胃病康復網 >> 胃癌 >> 胃癌治療 >> 胃癌根治術基礎知識

胃癌根治術基礎知識

  近年來國內外學者對胃癌及其浸潤深度、淋巴轉移、生物學特性等有關基礎問題進行了深入研究,加之胃鏡、B超、CT等新技術的發展,使早期胃癌和發展期胃癌的診斷率大為提高,根治性胃部分切除術和全胃切除術的手術死亡率降至5%以下,並發症已見減少,五年生存率也已明顯提高。

  胃癌根治術切除范圍及術式已日趨標准化。手術適應證也日益明確。根據全國胃癌協作組參照日本胃癌規約,把胃癌根治術分為根治Ⅰ式(R1)、根治Ⅱ式(R2)和根治Ⅲ式(R3)三種基本術式。對某些早期胃癌,即病變局限於粘膜層,做R1手術,清除胃周第1站淋巴結即可達到治療要求。對於一般進行期胃癌,R2手術可作為基本術式,須清除第2站淋巴結。對某些已有第3站淋巴結轉移的胃癌,應施R3根治術以爭取相對性治愈切除。所謂胃癌根治術,其根治性亦是相對而言的,其效果取決於胃癌的分期、病變部位、淋巴結轉移、生物學特性等因素。因此手術術式也據此而作決擇。根據近年來國內外報道,擴大根治術獲得了更好的療效,因而以R3為基礎的根治性全胃切除術或聯合髒器切除術,已日益引起人們的重視[圖1].

  [適應證]

  胃癌是全胃切除的主要適應證:

  1.按全國胃癌協作組的分期法,屬第Ⅱ、Ⅲ期的上部(C區)和中部(M區)以及下部(A區)胃癌侵及胃體者(AM)。

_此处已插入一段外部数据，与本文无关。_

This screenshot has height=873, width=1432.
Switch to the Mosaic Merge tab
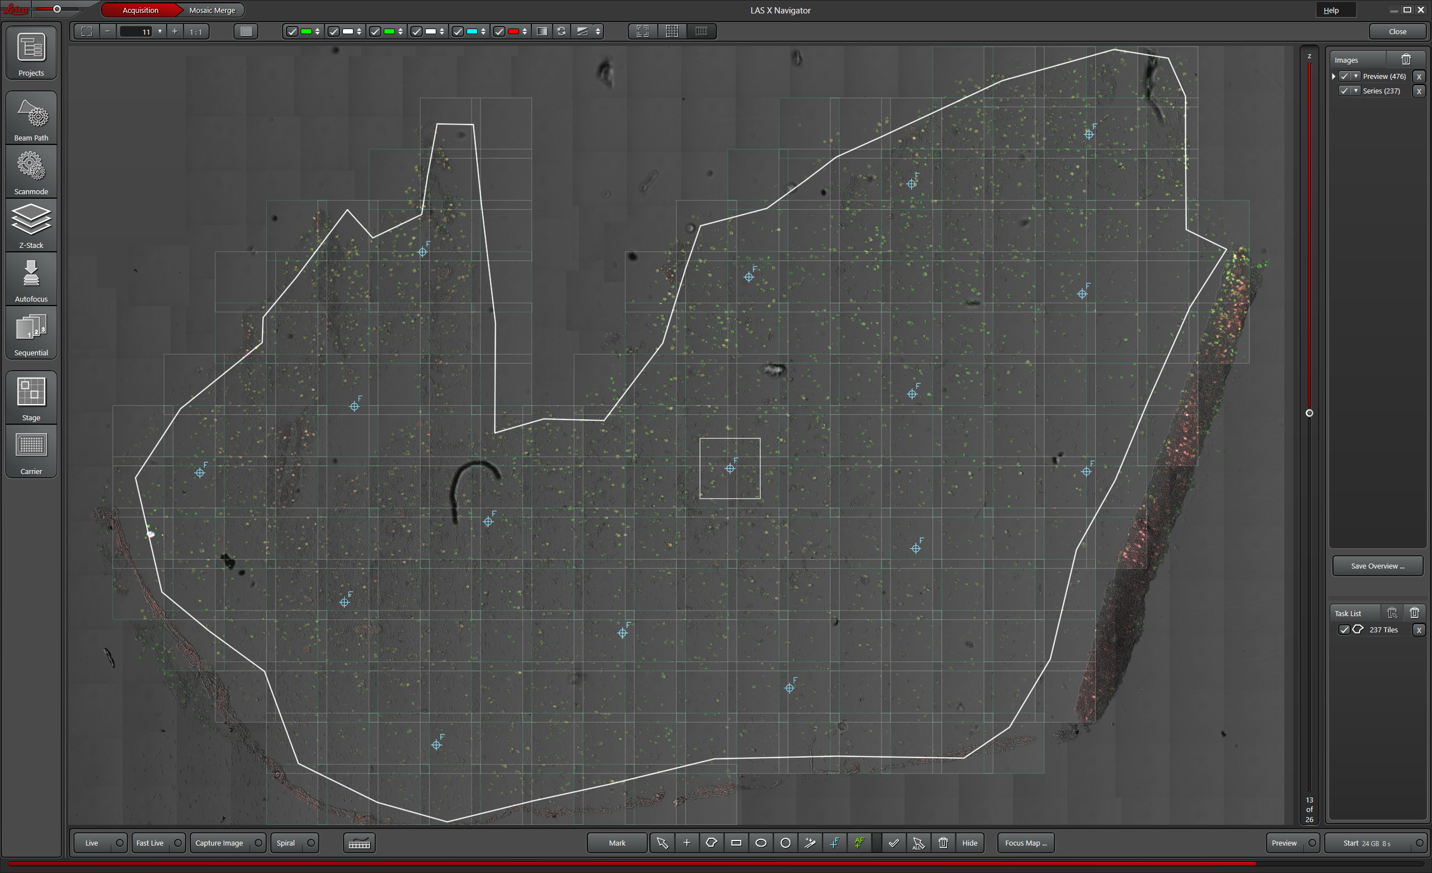tap(212, 10)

  2.范圍較廣的胃表淺淋巴結彌漫型或分布較散在的多灶性早期胃癌,宜作包括第1、2站淋巴結在內的全胃切除術。

  3.因良性疾病行胃部分切除術後的殘胃癌。

  4.胃淋巴肉瘤和胃平滑肌肉瘤。

  5.Zollinger-Ellison綜合征是目前除胃癌外最常見的全胃切除手術指征。

  [術後並發症及其防治]

  1.吻合口漏這是胃切除術後一種嚴重的並發症,多發生在術後7日左右。嚴格的無菌技術,細致的操作,保證吻合口通暢和良好的血液供應。及術前、術後充分的營養補充,是預防吻合口漏的關鍵。吻合口漏發生的征象是腹膜炎體征和全身感染症狀。處理原則是及時行腹腔引流,控制感染,禁食和靜脈補充營養。經過及時處理後,一般多能自行愈合。

  2.反流性食管炎這是由於鹼性腸液、膽液和胰液逆流至食管下端引起的炎性反應,表現為胸骨後燒灼痛和不能進食。處理方法以解痙止痛及減少體液分泌為主。空腸輸入和輸出袢側側吻合或空腸代胃術,也可預防這一並發症。

  3.吻合口狹窄多發生在食管下端吻合口,除了操作技術上的原因外,還與反流性食管炎有關。輕度狹窄可以施行擴張治療;嚴重狹窄者應再次手術,切除狹窄部,重新吻合,同時去除消化液反流的因素。

  4.營養不良和貧血全胃切除後,食物排空加速,影響消化吸收,導致營養不良和內因子缺乏,是造成貧血的原因,可補充維生素B12及其他營養物質治療。預防方法可盡量采用保留部分胃壁組織的近全胃切除術或代胃術。

  [附]近全胃切除術

  當早期胃癌腫瘤位於窦部或體部遠端時,可采取保留胃底部,切除胃遠端80%~90%的近全胃切除術。只要能在離腫瘤以遠5cm處切斷胃壁,即使留10%~20%的小部分胃底部胃壁組織,也能為降低手術死亡率、預防和減少術後貧血和維持營養帶來好處,而術後生存率卻並不低於全胃切除術。故對胃癌病例應嚴格掌握手術適應證,根據腫瘤的部位選擇手術方式,不要一律施行全胃切除術[圖6].

  近全胃切除術的手術操作及清除范圍與全胃切除術同,胃腸道重建的手術方式及操作步驟則同胃次全切除結腸前胃空腸吻合術,術中注意事項及術後處理同全胃切除術。